-- PROVIDED INFORMATION follows --

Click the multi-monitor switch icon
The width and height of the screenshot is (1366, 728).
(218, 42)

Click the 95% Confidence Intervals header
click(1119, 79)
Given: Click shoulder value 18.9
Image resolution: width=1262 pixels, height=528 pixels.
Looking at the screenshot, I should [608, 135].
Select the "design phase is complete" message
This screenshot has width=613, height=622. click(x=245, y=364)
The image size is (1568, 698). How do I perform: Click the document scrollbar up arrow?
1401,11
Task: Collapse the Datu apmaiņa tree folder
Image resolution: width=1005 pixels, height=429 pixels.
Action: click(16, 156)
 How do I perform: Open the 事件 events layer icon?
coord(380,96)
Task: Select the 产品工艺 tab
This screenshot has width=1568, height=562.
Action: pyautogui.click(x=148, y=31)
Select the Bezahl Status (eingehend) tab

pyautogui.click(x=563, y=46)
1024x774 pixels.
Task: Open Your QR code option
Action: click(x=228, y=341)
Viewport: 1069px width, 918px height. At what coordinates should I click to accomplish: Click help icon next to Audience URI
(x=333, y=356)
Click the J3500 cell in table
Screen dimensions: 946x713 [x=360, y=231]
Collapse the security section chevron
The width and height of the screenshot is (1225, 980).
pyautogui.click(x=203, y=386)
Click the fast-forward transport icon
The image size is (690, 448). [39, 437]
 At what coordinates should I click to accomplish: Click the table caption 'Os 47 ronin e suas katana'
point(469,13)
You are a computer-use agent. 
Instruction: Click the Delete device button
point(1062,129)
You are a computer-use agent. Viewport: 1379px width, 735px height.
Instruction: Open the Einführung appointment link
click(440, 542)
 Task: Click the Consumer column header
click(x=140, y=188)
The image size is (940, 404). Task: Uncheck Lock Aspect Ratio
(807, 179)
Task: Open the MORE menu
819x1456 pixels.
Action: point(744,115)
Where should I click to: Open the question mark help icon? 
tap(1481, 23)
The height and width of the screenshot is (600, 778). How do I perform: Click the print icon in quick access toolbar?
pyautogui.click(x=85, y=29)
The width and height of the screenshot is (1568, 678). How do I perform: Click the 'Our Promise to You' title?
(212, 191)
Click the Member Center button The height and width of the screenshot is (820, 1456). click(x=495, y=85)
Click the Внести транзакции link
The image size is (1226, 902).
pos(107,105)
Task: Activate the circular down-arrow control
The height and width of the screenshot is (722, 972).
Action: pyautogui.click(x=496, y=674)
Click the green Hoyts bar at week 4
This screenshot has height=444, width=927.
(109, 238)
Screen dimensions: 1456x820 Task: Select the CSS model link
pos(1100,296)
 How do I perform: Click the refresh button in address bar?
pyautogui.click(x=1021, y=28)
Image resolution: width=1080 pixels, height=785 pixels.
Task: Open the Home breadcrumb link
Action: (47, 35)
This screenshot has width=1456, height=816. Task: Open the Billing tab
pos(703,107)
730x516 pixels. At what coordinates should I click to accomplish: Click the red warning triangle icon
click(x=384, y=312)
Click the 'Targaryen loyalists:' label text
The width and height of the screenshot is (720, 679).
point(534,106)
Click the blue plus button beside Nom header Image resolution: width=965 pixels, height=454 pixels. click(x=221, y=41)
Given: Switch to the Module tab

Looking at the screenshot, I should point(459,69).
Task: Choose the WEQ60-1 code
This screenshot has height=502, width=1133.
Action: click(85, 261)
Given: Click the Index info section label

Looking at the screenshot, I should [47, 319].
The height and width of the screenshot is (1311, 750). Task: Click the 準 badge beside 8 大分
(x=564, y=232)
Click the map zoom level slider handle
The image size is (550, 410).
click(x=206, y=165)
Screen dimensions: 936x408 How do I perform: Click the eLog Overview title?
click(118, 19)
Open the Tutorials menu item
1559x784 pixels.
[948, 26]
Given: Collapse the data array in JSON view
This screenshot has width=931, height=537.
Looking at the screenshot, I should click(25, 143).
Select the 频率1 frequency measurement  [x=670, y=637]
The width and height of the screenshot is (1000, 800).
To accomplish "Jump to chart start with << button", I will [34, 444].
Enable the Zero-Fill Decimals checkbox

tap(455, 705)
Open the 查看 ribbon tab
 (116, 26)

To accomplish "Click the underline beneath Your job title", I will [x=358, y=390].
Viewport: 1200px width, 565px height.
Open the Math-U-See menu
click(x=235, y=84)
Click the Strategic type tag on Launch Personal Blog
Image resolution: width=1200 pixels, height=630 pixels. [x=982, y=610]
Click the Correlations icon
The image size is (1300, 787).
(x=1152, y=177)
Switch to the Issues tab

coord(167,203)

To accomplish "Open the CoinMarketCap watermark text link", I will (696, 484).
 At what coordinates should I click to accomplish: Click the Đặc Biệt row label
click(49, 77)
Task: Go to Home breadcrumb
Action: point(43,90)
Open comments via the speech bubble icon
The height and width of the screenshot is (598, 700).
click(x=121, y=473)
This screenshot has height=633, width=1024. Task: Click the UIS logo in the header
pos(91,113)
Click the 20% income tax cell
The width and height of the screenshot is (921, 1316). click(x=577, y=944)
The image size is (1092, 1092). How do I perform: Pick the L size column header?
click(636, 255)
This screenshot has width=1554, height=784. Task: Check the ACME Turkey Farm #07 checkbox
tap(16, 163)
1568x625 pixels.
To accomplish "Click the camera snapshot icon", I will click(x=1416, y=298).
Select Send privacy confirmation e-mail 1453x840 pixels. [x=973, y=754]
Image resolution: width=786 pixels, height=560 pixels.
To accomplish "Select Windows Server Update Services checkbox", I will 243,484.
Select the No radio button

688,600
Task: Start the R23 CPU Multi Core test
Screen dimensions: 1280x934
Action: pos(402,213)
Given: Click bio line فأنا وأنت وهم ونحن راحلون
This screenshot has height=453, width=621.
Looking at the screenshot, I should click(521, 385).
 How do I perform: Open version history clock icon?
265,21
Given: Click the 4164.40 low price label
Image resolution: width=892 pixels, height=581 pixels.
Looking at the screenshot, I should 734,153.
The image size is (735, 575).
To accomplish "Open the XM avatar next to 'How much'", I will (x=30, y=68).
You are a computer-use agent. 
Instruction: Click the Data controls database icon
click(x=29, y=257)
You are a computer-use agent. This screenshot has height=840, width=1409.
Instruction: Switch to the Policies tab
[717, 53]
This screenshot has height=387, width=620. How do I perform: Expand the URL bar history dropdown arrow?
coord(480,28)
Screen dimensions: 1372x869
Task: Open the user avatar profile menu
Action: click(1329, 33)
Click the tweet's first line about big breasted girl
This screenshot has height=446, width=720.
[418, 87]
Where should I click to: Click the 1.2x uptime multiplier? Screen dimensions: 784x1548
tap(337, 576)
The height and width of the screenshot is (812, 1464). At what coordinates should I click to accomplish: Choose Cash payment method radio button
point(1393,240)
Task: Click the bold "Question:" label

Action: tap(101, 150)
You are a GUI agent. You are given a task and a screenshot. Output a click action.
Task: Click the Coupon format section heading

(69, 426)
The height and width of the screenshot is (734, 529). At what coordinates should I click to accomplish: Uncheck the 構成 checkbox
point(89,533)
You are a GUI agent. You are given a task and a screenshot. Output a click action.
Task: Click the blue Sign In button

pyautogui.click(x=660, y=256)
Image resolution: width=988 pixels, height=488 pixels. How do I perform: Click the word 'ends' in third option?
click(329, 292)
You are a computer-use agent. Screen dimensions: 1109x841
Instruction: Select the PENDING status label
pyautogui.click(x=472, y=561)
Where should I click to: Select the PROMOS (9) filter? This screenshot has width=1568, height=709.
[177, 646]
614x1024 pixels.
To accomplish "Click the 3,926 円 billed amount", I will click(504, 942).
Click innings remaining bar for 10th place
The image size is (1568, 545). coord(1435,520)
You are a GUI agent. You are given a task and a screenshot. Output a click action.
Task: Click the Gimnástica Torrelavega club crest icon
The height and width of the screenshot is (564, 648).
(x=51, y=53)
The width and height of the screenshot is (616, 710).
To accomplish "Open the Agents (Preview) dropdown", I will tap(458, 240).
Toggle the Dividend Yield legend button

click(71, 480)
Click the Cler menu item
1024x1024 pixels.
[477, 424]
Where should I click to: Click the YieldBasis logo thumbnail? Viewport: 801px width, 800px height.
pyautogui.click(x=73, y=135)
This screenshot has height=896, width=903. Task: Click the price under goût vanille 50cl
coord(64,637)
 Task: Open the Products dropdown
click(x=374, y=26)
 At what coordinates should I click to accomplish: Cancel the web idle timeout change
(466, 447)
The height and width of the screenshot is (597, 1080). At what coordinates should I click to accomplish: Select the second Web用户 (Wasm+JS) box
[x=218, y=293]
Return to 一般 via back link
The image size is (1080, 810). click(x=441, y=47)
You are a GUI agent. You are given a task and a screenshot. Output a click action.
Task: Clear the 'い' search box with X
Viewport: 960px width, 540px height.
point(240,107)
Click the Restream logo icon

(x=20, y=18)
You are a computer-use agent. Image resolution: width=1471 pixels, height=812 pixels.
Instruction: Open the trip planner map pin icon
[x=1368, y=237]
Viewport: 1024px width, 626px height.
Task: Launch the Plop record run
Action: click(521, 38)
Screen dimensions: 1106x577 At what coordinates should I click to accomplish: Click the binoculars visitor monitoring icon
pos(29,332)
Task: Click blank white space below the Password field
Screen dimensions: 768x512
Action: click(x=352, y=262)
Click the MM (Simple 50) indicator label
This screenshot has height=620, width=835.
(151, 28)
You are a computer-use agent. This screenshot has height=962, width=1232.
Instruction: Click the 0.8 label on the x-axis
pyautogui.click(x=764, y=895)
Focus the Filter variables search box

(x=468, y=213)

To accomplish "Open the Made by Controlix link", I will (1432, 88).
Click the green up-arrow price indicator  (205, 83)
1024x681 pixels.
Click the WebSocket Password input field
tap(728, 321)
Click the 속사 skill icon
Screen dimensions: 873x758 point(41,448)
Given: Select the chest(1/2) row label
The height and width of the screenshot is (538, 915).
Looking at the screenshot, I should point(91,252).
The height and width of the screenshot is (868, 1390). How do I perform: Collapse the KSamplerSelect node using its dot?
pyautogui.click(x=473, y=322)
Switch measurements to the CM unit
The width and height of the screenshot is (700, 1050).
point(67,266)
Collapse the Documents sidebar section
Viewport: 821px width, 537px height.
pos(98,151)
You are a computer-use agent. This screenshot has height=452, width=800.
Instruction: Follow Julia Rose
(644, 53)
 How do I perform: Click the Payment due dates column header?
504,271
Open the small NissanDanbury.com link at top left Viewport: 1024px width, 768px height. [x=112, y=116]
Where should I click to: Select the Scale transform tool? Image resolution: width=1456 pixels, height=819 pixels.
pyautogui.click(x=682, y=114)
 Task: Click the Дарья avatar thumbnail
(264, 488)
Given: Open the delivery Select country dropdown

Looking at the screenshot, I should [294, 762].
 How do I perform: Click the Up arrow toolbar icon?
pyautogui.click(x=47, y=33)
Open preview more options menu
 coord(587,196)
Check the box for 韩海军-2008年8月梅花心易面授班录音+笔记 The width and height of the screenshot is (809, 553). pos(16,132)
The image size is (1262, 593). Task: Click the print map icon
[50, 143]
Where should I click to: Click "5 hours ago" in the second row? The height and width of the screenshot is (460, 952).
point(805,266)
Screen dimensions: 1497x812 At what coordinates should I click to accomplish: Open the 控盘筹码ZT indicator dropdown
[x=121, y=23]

-- PROVIDED INFORMATION concluded --

-- REQUIREMENT --
Please report how many lines in the records contain the string "computer", and write nothing besides that number.

-- OUTPUT --
8